Question About Reporting
Federal officials are concerned that not all facilities may be diligently reporting infections. In October, the government informed hospitals that it had heard that some employees were discouraging tests that might identify one of the infections the CDC tracks. The government also said it had been told that in some places, employees unnecessarily tested patients upon admission to document infections they arrived with. While saying there was no evidence of widespread fraud, the government invited whistle-blowers to report misconduct.
Northwestern identifies an unusually high rate of infections around the sites of colon surgeries, about one in every 19 operations, according Medicare’s most recent public data. Its rates of blood clots after surgeries are also high. The hospital reports one urinary tract infection for every 260 days that patients in the intensive care unit had catheters in place — a rate that is still higher than at most hospitals even after taking into consideration the fact that teaching hospitals tend to have patients with more infections.
Medicare is scheduled to release updated infection rates later this month and the next year of penalties will begin in October.

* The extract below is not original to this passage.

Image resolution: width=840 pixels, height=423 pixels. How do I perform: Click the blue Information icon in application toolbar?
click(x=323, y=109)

The most reliable way to reduce urinary infections is to avoid using catheters or to take them out as soon as possible, infection experts say. Hospitals such as Brigham and Women’s, which says it loses about $2.6 million each year it is penalized, have given nurses authority to remove urinary catheters in specific situations without getting physician approval to limit their usage. Rob Bailey, a Northwestern nurse, said that was not possible for particularly ill patients.
One of his patients, comatose and obese, arrived with bed sores that would have been aggravated by movement. “I don’t think there’s anything we could have done differently,” Bailey said.

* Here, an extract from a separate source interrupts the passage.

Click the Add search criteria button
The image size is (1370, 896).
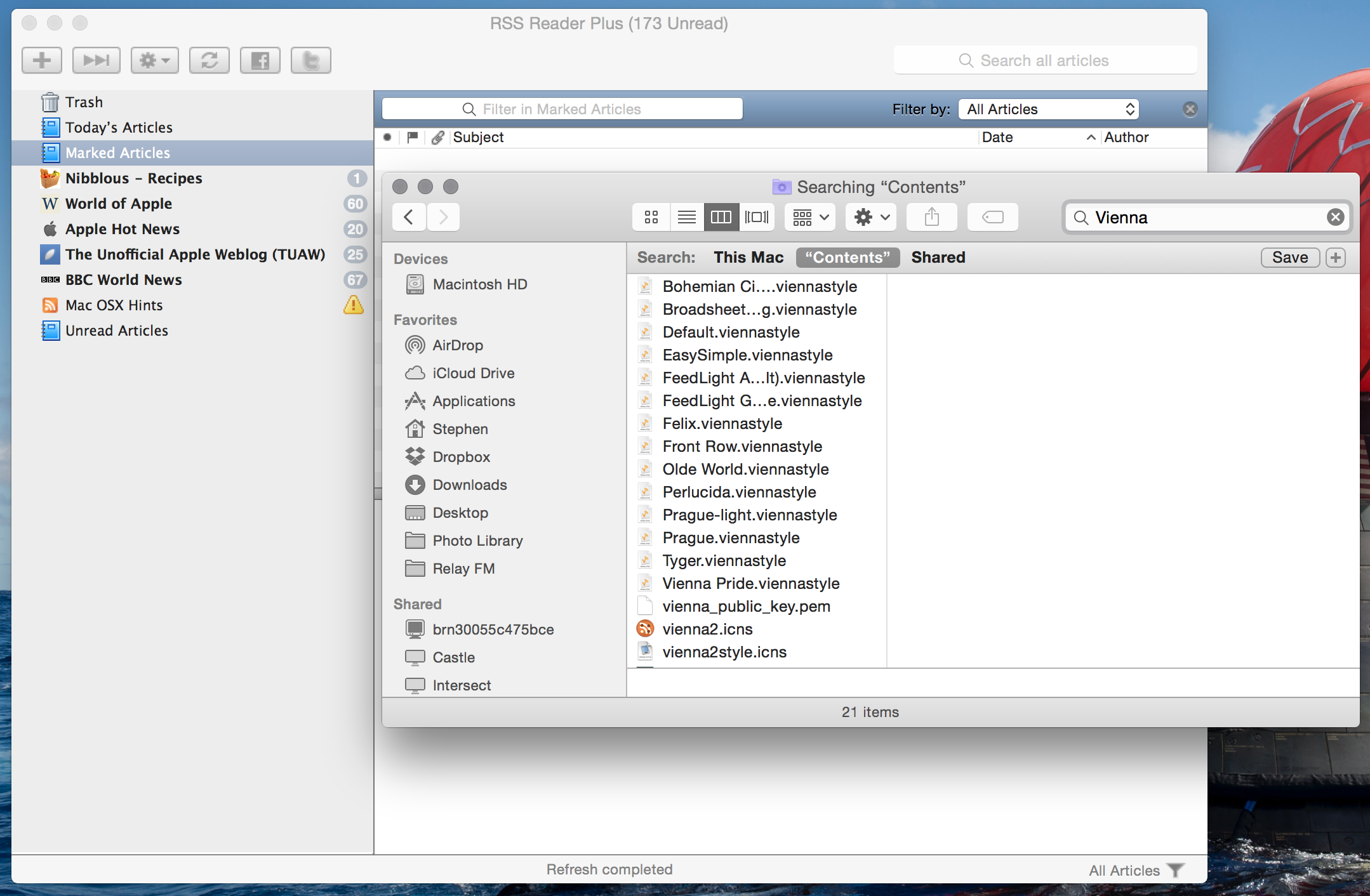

During the first three months the patient was at Northwestern, the hospital reported three infections in that patient to the CDC.
In some instances, Northwestern officials say, they have room for improvement. The hospital requires nursing supervisors and their teams to “audit” nurses at least 20 times each month by watching them as they insert and maintain catheters.
“Hand hygiene, as easy as it sounds, that takes a lot,” Andrea Stone, the nurse manager, said. “People get busy, and it’s a teaching hospital, and if you’re in a group and the doctor or the attending is talking with the entire team, people might not be as focused.”
Dr. Richard Wunderink, medical director of the intensive care unit, said Northwestern’s focus on the conditions that determine Medicare penalties has detracted from more prevalent medical challenges, such as how to reduce pneumonias in patients on ventilators, he said.
“There’s no penalty right now for pneumonias,” Wunderink said. “We are spending time on things that are maybe less important from a patient care perspective but more important from a financial perspective.”
Not every expert believes teaching hospitals are inherently more meticulous in screening patients. “I see transfers from community hospitals, and they tend to do just as many cultures as we do,” said Dr. Jennifer Meddings, an assistant professor at the University of Michigan Medical School whose research focuses on infections.
Ascher, Bilimoria’s patient with the swollen leg, praised Northwestern for its thoroughness. She has had four surgeries for melanoma on her left leg. During her treatment, doctors inadvertently discovered a brain aneurysm, which she said “they found only because they were so thorough because of the testing they did on me.”
One of the cancer surgeries led to an infection, which Bilimoria said was not unusual for the rare procedure he performed, a type that usually takes place only at academic medical centers.
“It was caught soon enough that I didn’t have any real problems with it,” Ascher, 74, said. “As far as I’m concerned, I’m at the best hospital there is, and we have lots of hospitals to choose from in this city.”